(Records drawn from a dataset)
━━━━━━━━━━━━━━━━

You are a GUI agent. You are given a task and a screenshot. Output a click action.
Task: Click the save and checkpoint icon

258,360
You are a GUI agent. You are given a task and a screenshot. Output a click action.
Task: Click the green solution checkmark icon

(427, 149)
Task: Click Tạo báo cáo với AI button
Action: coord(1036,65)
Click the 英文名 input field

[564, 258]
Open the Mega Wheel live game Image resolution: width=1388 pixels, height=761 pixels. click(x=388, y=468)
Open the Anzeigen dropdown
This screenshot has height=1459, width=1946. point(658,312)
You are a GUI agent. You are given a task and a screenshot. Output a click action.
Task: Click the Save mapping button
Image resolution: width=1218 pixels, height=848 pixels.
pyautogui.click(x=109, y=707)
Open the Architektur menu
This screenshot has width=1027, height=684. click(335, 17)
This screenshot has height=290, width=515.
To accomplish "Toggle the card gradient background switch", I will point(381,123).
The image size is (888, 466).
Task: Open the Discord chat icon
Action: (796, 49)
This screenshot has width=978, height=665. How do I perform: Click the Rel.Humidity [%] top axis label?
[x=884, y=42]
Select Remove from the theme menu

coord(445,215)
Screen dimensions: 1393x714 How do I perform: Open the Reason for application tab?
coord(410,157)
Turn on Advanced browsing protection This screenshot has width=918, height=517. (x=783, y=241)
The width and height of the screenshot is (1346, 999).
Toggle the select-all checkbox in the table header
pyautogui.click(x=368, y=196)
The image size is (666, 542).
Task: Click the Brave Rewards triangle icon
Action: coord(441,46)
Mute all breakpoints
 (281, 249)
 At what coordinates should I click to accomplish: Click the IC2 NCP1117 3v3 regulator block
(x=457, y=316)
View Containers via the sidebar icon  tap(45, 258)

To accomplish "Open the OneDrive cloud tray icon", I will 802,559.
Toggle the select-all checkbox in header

━━━━━━━━━━━━━━━━

**What the task requires:**
Produce an exact repeat of the lines from the one containing "Open the Architektur menu" through the last line of the data, and nothing more.

**Output for this task:**
Open the Architektur menu
This screenshot has width=1027, height=684. click(335, 17)
This screenshot has height=290, width=515.
To accomplish "Toggle the card gradient background switch", I will point(381,123).
The image size is (888, 466).
Task: Open the Discord chat icon
Action: (796, 49)
This screenshot has width=978, height=665. How do I perform: Click the Rel.Humidity [%] top axis label?
[x=884, y=42]
Select Remove from the theme menu

coord(445,215)
Screen dimensions: 1393x714 How do I perform: Open the Reason for application tab?
coord(410,157)
Turn on Advanced browsing protection This screenshot has width=918, height=517. (x=783, y=241)
The width and height of the screenshot is (1346, 999).
Toggle the select-all checkbox in the table header
pyautogui.click(x=368, y=196)
The image size is (666, 542).
Task: Click the Brave Rewards triangle icon
Action: coord(441,46)
Mute all breakpoints
 (281, 249)
 At what coordinates should I click to accomplish: Click the IC2 NCP1117 3v3 regulator block
(x=457, y=316)
View Containers via the sidebar icon  tap(45, 258)

To accomplish "Open the OneDrive cloud tray icon", I will 802,559.
Toggle the select-all checkbox in header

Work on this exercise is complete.